PROJET DE LOI CONSTITUTIONNELLE
(Renvoyé à la commission des lois constitutionnelles, de la législation et de l’administration générale
de la République, à défaut de constitution d’une commission spéciale
dans les délais prévus par les articles 30 et 31 du Règlement.)
PRÉSENTÉ
au nom de M. François HOLLANDE,
Président de la République,
par M. Manuel VALLS,
Premier ministre,
et par Mme Christiane TAUBIRA,
garde des sceaux, ministre de la justice
EXPOSÉ DES MOTIFS
Mesdames, Messieurs,
La France a été durement frappée par de lâches attentats. 130 personnes sont mortes. Des centaines sont blessées, parfois à jamais. Pour faire face au risque terroriste, le Président de la République a, sur la proposition du Premier ministre, immédiatement déclaré l’état d’urgence. Le Parlement l’a de manière quasi unanime prolongé pour trois mois.
Cette première réponse a été donnée dans le respect du cadre actuel de la Constitution du 4 octobre 1958. Celle-ci n’offre aujourd’hui que deux régimes particuliers pour le temps de crise.
D’une part, l’article 16 implique que « le fonctionnement régulier des pouvoirs publics constitutionnels » soit « interrompu ». Le Président de la République prend alors les mesures exigées par ces circonstances afin d’assurer aux pouvoirs publics constitutionnels, dans les moindres délais, les moyens d’accomplir leur mission.

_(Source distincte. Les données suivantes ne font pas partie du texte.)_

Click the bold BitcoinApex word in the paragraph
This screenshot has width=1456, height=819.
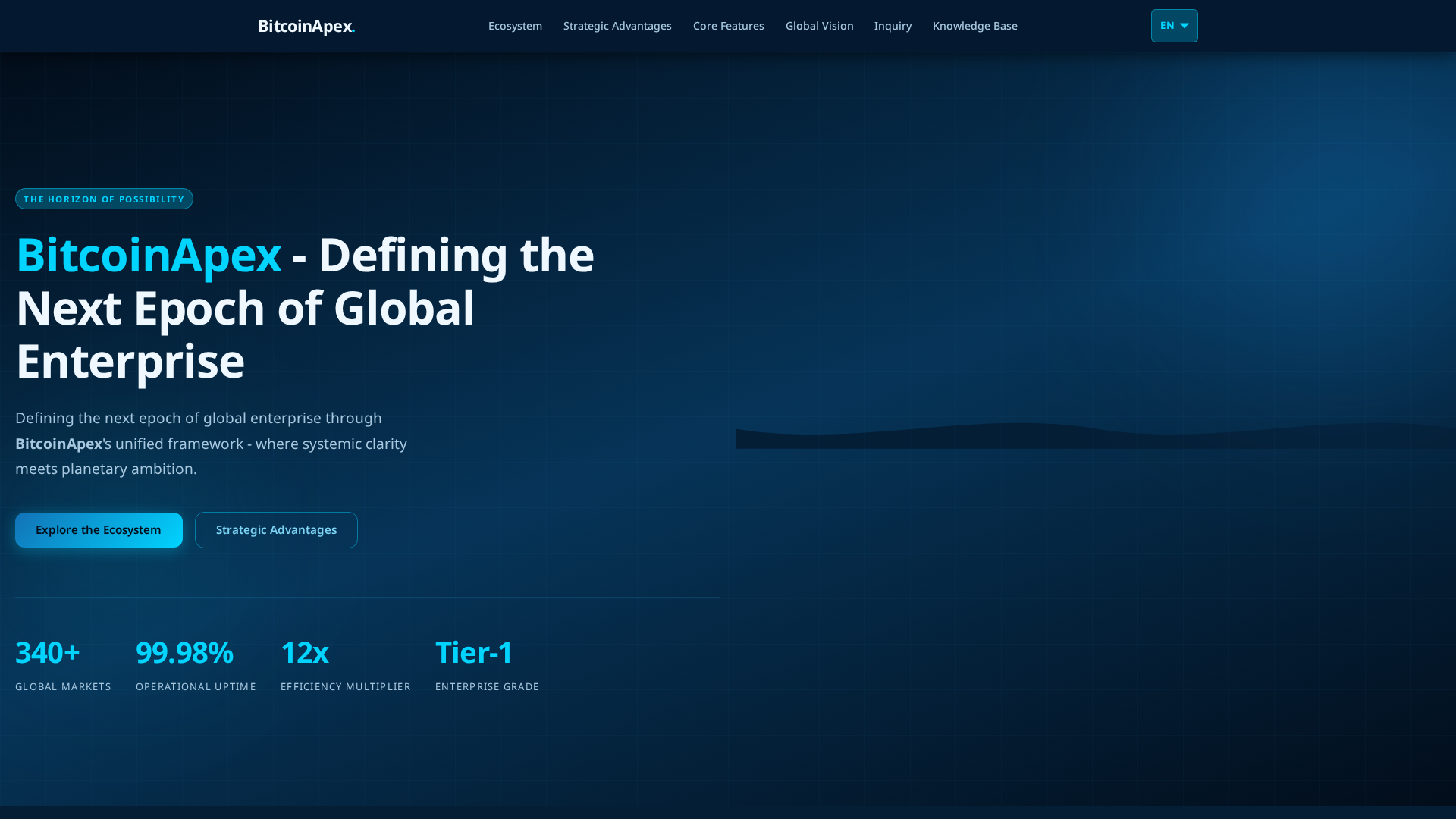pyautogui.click(x=58, y=444)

D’autre part, l’article 36 de la Constitution régit l’état de siège. Celui-ci est décrété en cas de péril imminent, résultant d’une guerre étrangère ou d’une insurrection à main armée. Dans ce cas, diverses compétences sont transférées de l’autorité civile à l’autorité militaire.

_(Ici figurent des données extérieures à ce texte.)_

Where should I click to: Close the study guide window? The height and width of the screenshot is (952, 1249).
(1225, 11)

Aucun de ces deux régimes n’est, à l’évidence, adapté à la situation que la France affronte actuellement. Pour combattre efficacement le terrorisme, comme l’État se doit de le faire, l’ensemble des responsables politiques ont voulu que soit mis en œuvre et prorogé l’état d’urgence dans les conditions prévues par la loi du 20 novembre 2015, qui a actualisé, soixante ans après son adoption, la loi du 3 avril 1955. Toutefois, faute de fondement constitutionnel, cette actualisation est restée partielle. Un tel fondement est en effet nécessaire pour moderniser ce régime dans des conditions telles que les forces de police et de gendarmerie puissent mettre en œuvre, sous le contrôle du juge, les moyens propres à lutter contre les menaces de radicalisation violente et de terrorisme. Le nouvel article 36-1 de la Constitution relatif à l’état d’urgence, qui est l’objet du premier article du présent projet de loi constitutionnelle, fournit le cadre de ce régime juridique.

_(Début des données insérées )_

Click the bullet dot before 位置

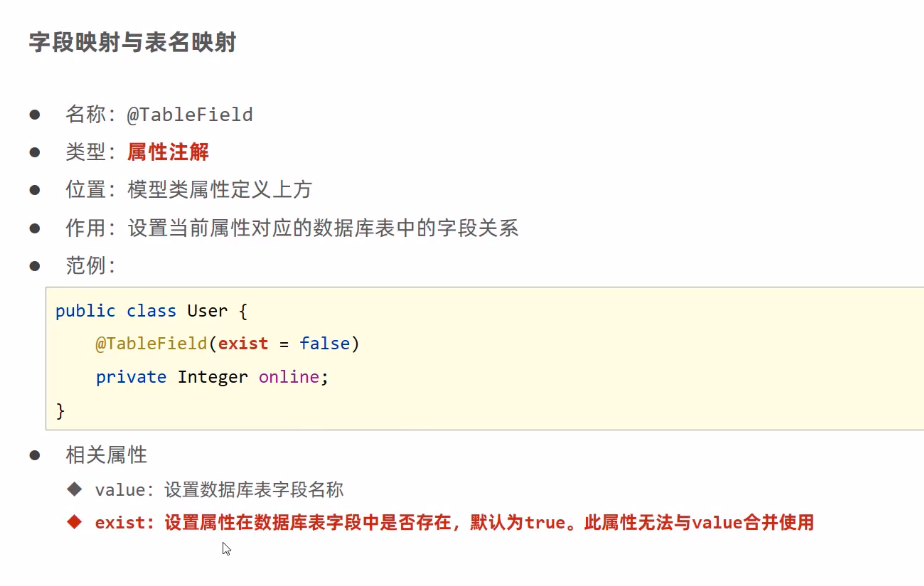35,189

D’une part il fixe les conditions d’engagement de ce régime civil de crise. L’inscription dans la Constitution de ces conditions donne la garantie la plus haute que, sous le choc de circonstances, la loi ordinaire ne pourra pas étendre les conditions d’ouverture de l’état d’urgence. Ce régime ne peut, en effet, que rester exceptionnel. La démocratie ne combat pas ceux qui nient ses valeurs en y renonçant.
En gravant dans le marbre de la Constitution les conditions de déclenchement de l’état d’urgence, le présent projet de loi constitutionnelle ne propose pas de les élargir et reprend simplement les termes de l’article 1er de la loi n° 55-385 du 3 avril 1955. Son déclenchement reste le fait d’un décret en conseil des ministres « soit en cas de péril imminent résultant d’atteintes graves à l’ordre public, soit en cas d’événements présentant, par leur nature et leur gravité, le caractère de calamité publique ».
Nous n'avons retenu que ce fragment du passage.